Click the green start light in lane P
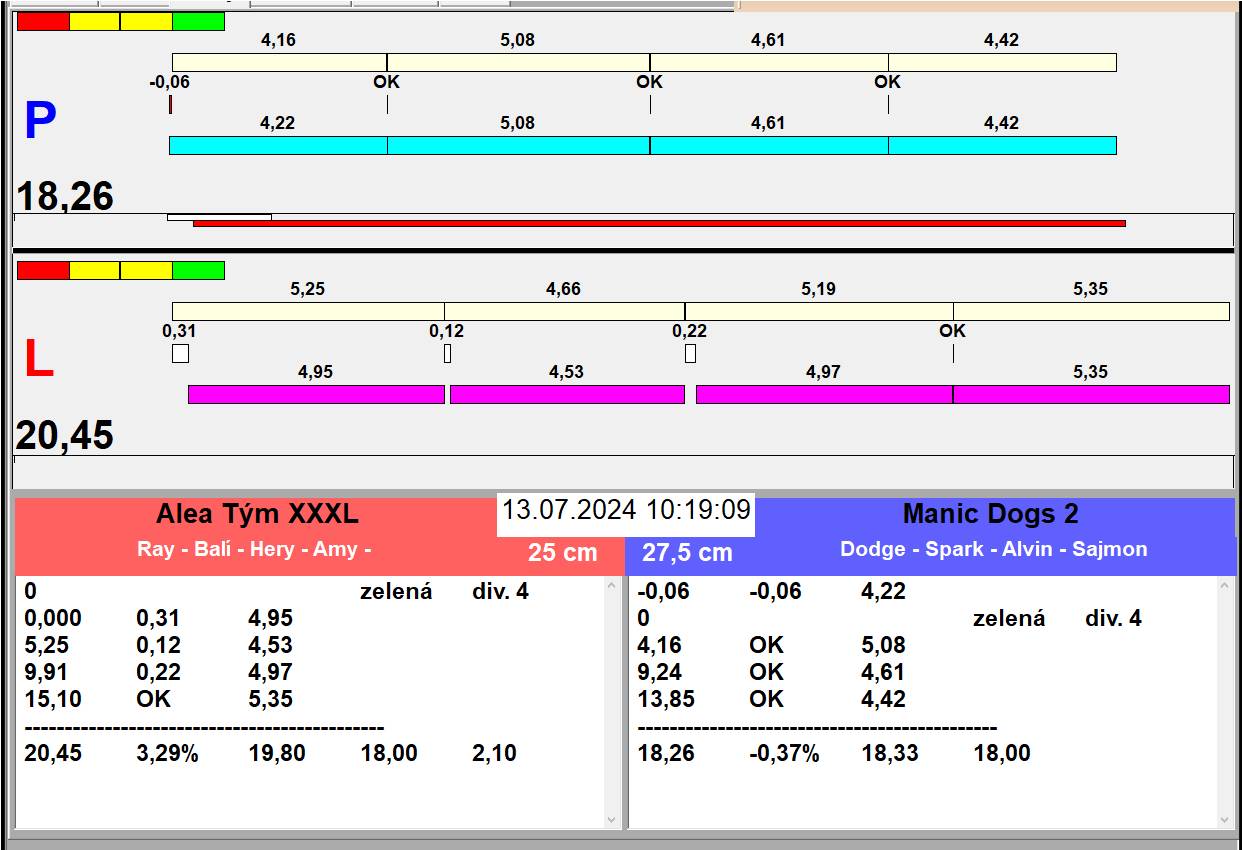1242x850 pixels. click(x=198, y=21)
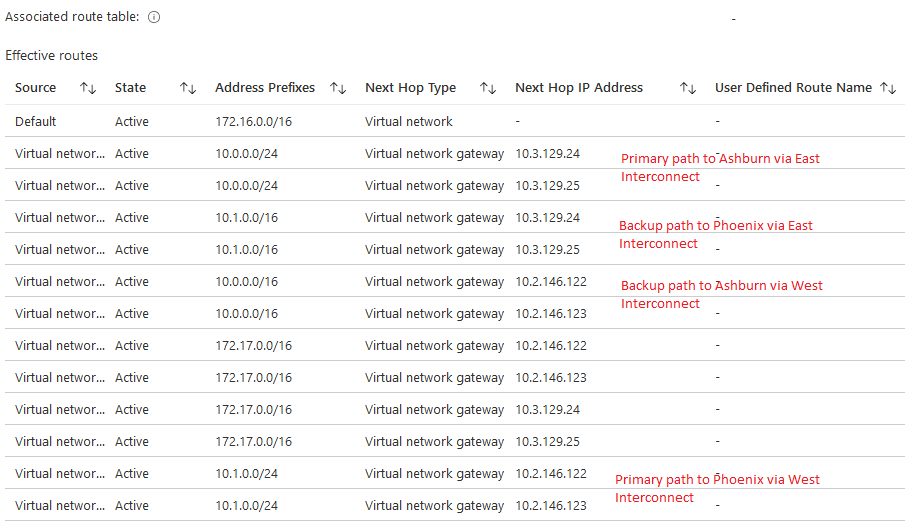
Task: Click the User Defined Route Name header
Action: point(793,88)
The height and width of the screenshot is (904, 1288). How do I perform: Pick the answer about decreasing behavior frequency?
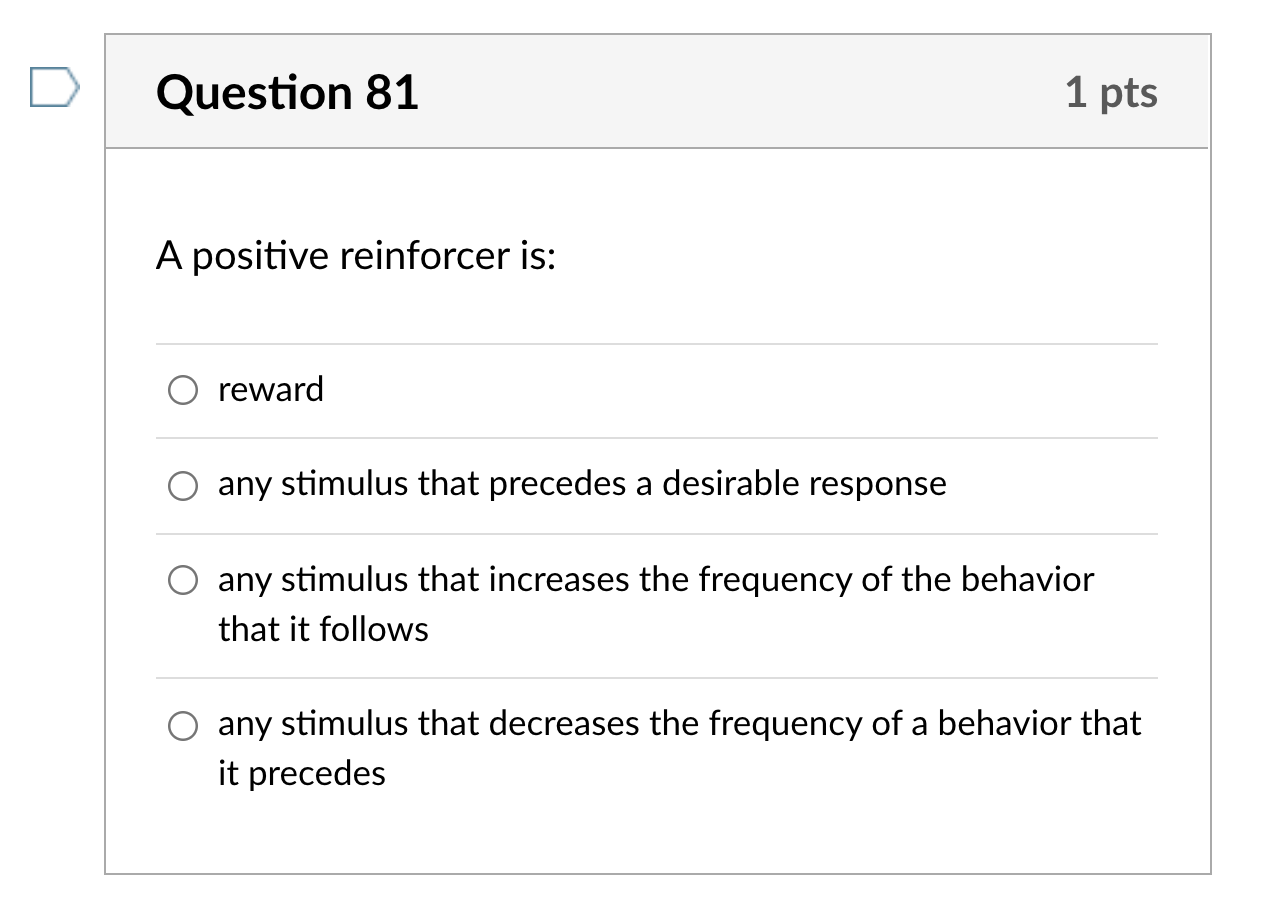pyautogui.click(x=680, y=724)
--------
--- EXERCISE AIM ---
Rewrite all of the data above with "start light" swapped for "signal lamp" and everything else left unchanged. Leave the pictures out of your answer.

--- EXPECTED OUTPUT ---
Click the green signal lamp in lane P
1242x850 pixels. click(x=198, y=21)
Task: Click the User Defined Route Name header
Action: point(793,88)
The height and width of the screenshot is (904, 1288). How do I perform: Pick the answer about decreasing behavior frequency?
pyautogui.click(x=680, y=724)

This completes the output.